I drew the tile in 5 minutes with some cliparts:
Picture 3: The tile.
… and two days later the game was finished!
SHEEP, DOGS AND WOLVES
Two players (Sheep and Wolf) share a common pool of 23 rectangular tiles like the one in figure 3. Instead of using tiles, you can play with paper and pencil (see below). The ‘sheep’ player must save as many sheep as possible (by placing dogs next to wolves, but keeping the sheep away from them), and the ‘wolf’ player must eat as many sheep as possible (by placing wolves next to sheep but not next to dogs). The game takes place over two rounds. In the first round, one player plays as the sheep, the other as the wolves. In the second round, the roles reverse. Whoever saves more sheep playing the ‘sheep’ role wins the game.
You’ll need a graph paper, a regular pencil and a colour pencil (red, for example).
White circles will represent sheep, red circles will represent dogs and black circles will represent wolves. Draw a tile according to the figure.
Figure 4: Game setup.
Starting with the ‘sheep’ player, players take turns drawing a tile (sheep-dog-wolf²·¹) in any orientation and direction (not diagonal), and touching at least one already drawn tile (corners don’t count as ‘touching’).
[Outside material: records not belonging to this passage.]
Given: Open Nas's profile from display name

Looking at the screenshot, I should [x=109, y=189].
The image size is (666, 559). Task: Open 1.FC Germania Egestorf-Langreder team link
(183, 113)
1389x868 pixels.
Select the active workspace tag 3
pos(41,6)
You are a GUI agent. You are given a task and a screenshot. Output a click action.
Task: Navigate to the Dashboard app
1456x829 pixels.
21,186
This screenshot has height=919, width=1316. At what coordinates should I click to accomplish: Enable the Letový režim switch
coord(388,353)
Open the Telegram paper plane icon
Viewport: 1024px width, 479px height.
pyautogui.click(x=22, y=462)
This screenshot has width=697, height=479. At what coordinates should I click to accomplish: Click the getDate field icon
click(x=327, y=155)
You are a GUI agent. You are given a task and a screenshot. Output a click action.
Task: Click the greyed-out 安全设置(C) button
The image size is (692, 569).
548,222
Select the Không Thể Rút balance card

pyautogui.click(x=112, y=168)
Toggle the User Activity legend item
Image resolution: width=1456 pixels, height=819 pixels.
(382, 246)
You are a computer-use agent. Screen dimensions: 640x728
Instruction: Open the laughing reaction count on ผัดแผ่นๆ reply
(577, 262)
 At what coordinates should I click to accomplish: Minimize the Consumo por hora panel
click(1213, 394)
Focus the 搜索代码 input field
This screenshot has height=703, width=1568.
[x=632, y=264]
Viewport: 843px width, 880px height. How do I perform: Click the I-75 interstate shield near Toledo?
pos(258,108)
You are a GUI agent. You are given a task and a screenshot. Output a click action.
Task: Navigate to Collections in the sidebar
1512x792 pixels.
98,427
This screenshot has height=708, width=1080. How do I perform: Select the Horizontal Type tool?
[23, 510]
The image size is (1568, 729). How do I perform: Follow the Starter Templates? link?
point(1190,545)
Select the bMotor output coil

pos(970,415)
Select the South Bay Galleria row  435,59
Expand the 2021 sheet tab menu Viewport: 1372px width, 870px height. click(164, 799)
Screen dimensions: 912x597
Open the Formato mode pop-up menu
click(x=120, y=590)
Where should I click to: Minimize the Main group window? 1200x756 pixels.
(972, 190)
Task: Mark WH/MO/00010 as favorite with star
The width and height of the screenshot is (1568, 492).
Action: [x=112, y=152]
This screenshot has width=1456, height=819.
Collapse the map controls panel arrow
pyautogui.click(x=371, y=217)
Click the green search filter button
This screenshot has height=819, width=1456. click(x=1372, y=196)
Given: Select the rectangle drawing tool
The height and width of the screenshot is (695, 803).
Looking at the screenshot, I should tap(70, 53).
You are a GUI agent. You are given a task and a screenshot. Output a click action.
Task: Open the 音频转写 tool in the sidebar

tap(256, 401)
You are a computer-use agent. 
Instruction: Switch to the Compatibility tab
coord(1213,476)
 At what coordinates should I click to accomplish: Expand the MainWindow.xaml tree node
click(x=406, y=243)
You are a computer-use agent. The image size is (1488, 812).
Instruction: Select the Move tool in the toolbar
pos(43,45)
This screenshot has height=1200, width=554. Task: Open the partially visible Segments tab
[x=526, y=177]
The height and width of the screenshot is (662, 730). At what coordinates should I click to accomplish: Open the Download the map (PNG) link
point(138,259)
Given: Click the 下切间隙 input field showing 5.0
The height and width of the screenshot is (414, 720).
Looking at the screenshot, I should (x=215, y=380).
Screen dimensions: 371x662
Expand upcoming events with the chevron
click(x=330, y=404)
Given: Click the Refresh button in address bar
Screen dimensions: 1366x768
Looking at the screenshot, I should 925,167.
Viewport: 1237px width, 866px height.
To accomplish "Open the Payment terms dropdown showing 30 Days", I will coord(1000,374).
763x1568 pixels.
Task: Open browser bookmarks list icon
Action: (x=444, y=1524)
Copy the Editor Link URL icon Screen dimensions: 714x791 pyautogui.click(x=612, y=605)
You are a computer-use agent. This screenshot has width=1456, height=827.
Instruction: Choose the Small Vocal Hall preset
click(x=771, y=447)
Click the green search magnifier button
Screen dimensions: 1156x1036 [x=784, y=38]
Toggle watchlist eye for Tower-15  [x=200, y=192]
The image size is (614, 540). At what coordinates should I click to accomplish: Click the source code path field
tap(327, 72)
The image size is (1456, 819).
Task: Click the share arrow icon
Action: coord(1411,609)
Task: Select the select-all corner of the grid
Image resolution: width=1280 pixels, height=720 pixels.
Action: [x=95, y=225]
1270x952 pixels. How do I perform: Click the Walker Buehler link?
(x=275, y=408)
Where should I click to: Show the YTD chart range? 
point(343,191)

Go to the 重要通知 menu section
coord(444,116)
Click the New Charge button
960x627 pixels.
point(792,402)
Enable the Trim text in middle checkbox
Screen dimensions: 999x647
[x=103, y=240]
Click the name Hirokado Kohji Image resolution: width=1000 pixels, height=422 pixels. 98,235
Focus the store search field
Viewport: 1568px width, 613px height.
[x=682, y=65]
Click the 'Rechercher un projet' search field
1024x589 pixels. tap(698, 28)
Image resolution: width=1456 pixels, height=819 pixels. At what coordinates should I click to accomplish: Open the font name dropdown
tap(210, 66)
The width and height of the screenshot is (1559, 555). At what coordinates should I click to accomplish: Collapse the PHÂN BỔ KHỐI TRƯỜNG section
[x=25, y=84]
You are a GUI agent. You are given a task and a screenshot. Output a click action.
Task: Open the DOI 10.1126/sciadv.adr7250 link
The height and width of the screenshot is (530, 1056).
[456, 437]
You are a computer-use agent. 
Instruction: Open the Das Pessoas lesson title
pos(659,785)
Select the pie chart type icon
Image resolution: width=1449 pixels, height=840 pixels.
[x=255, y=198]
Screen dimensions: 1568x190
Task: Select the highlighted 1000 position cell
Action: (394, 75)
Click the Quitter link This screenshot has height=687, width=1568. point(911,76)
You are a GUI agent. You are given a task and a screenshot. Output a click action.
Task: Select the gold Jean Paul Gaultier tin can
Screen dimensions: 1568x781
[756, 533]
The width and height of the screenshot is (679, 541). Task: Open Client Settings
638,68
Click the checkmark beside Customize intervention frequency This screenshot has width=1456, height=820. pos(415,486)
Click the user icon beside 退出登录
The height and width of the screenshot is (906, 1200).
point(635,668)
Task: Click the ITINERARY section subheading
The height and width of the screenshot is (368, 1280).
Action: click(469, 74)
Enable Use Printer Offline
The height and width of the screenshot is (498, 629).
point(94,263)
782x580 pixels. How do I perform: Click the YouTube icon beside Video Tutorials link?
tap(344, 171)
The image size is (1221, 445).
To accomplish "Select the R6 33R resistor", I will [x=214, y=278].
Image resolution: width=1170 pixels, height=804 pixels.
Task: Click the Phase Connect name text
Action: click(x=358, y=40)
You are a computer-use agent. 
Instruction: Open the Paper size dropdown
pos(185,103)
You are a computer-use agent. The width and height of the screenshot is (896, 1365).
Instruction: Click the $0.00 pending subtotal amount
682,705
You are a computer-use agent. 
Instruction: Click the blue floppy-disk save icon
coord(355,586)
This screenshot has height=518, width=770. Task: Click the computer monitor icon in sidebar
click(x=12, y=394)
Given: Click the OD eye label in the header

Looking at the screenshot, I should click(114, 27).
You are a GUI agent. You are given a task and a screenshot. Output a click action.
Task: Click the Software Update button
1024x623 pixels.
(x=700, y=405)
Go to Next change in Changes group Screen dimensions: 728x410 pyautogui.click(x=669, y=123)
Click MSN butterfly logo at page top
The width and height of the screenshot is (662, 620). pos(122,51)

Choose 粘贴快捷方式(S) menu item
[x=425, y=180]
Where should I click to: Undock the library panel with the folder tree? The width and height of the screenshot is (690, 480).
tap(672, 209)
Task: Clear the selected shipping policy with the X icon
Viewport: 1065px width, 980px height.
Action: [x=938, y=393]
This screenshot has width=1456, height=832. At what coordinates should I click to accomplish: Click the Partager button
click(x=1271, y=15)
Figure 5: Example of game state after Sheep’s first move. Notice how the new tile has been placed vertically pointing upwards.
The game ends when each player has taken 11 turns²·². To get the ‘sheep’ score, do the following, in order:
- Draw an ‘X’ on each and every wolf that has at least 2 adjacent dogs (corners don’t count). These wolves are ‘scared’ of the dogs and won’t eat sheep²·³.
- Draw an ‘X’ on each and every sheep that is adjacent at least to one wolf that is not scared of the dogs. These sheep have been eaten by the wolves.
Count the remaining sheep (the ones with no X’s on them), which are ‘safe’. This is the ‘sheep’ score.
Figure 6: Example of endgame. Sheep scores 11 points.
Challenge 1: Find the best move for the wolf player.
Figure 7: Challenge 1.
Challenge 2: Find the best move for the sheep player.
Figure 8: Challenge 2.
Challenge 3: How many tiles can you fit into a 7x7 grid so that no 2 dogs are placed next to each other (touching) and the ‘sheep’ score is maximum?
Please post your answers in my forum:
... and I will reward the best post with a copy of one of my games. I’m looking forward to discussing your findings. Thank you for reading!
You might also enjoy my previous posts:-----------------------------------------------------------------------------------
1.1 It uses the mechanism for all moves of all game simulations of every move, through an iterative process.
1.2 I’m not saying that I’ve solved it yet, I just say that I’m trying!
1.3 A tile-laying game is a game where players take turns placing tiles on the playing surface. A popular example is Dominoes.
2.1 You cannot alter the order of the 3 animals. The dog has to be always in the middle. This is, Dog-Sheep-Wolf is forbidden, for example.
2.2 You can play more or less turns upon agreement.
2.3 The X’s may be drawn during play (to add some clarity).